→ Exercise instructions:
In the lines below, change every "screenshot" to "screen capture" and keep everything else as it is. Leave out the pictures when you write the lines again.

→ Given records:

↓↓↓

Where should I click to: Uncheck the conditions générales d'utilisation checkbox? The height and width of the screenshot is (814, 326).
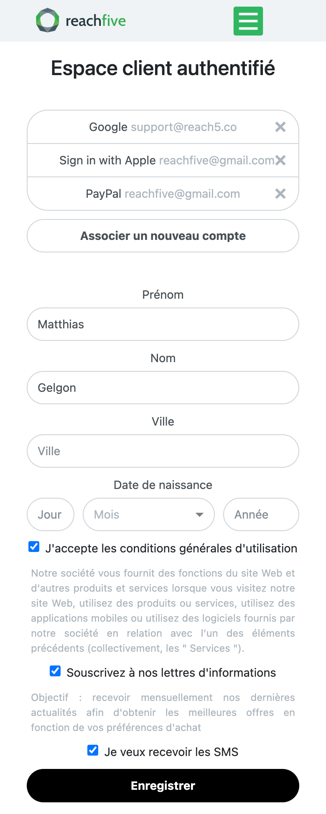(x=34, y=547)
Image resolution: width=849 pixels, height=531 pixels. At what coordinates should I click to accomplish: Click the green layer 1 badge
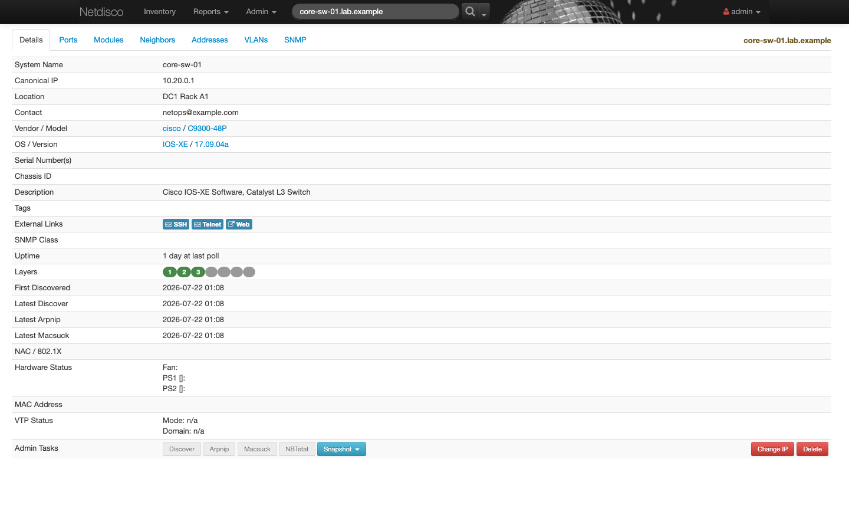170,272
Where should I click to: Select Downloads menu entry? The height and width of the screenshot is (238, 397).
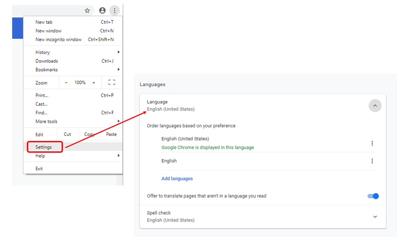pyautogui.click(x=46, y=61)
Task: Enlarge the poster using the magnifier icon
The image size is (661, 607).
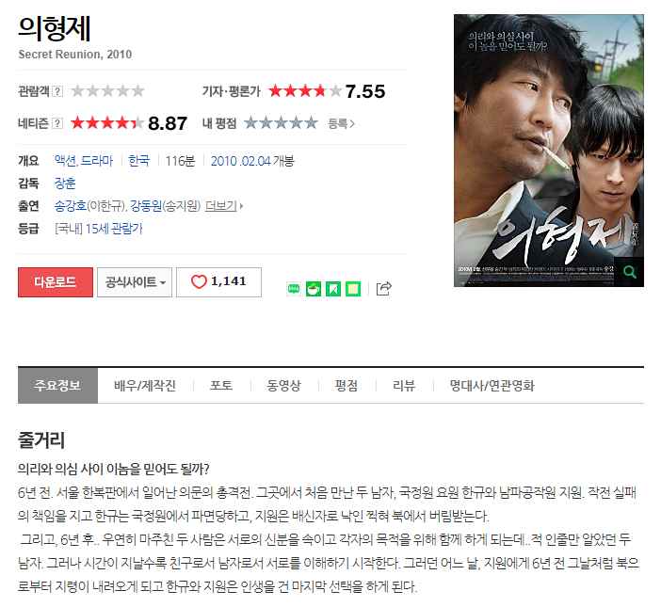Action: click(629, 272)
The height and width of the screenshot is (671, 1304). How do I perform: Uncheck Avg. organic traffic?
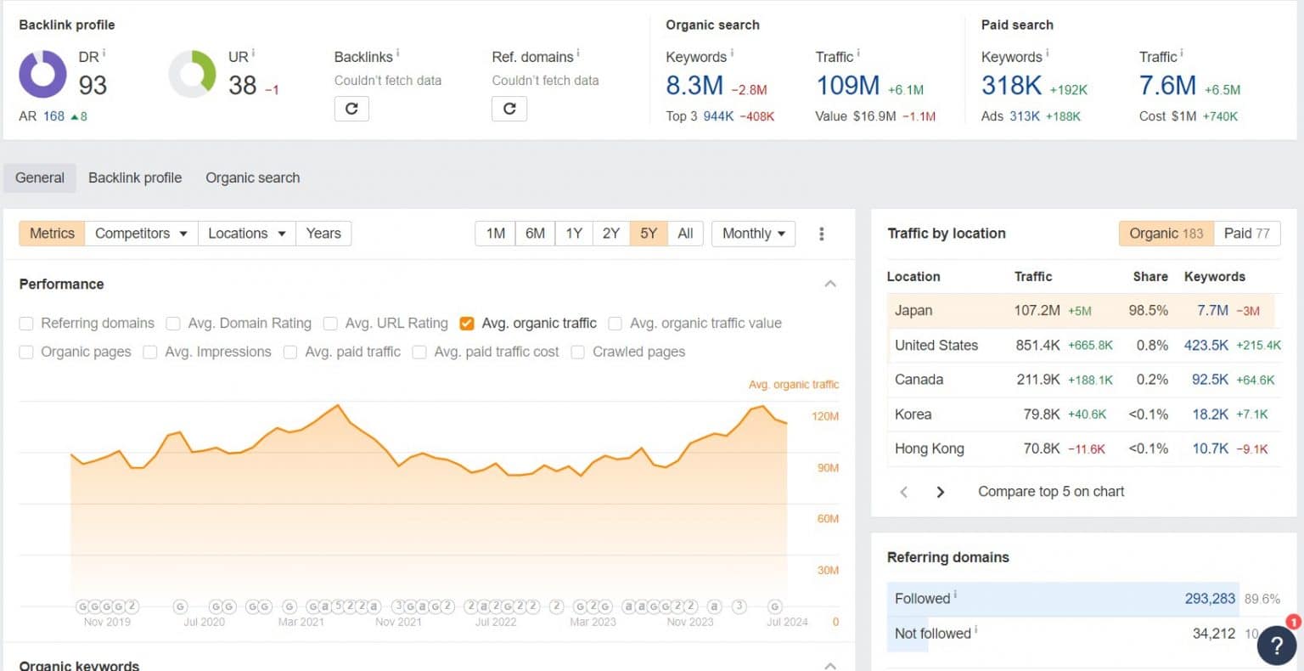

↑↑↑

→ Solution:
Where should I click to: Uncheck the conditions générales d'utilisation checkbox? The height and width of the screen capture is (814, 326).
(x=34, y=547)
Image resolution: width=849 pixels, height=531 pixels. At what coordinates should I click to accomplish: Click the green layer 1 badge
170,272
Where should I click to: Select Downloads menu entry? The height and width of the screen capture is (238, 397).
pyautogui.click(x=46, y=61)
Task: Enlarge the poster using the magnifier icon
The image size is (661, 607).
Action: click(629, 272)
The height and width of the screen capture is (671, 1304). How do I perform: Uncheck Avg. organic traffic?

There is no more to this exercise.